# WHAT IS REQUIRED
Retype, character for character, the line containing "Instruction: Click the trend" along with each line after it through the end of the data, and only those.

# RECORDS FOR THIS EXERCISE
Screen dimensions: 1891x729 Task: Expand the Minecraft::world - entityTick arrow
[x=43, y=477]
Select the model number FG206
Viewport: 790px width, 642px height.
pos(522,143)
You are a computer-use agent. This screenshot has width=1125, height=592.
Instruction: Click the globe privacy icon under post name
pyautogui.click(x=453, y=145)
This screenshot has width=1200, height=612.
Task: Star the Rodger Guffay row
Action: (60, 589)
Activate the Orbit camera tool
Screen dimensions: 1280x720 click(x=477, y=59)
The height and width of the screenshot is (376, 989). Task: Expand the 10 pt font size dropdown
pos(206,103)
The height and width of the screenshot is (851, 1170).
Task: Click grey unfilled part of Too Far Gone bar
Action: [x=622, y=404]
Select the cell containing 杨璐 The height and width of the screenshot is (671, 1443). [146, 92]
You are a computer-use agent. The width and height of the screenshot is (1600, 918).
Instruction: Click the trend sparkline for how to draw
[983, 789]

# SOLVED PROBLEM
Instruction: Click the trend sparkline for how to draw
[983, 789]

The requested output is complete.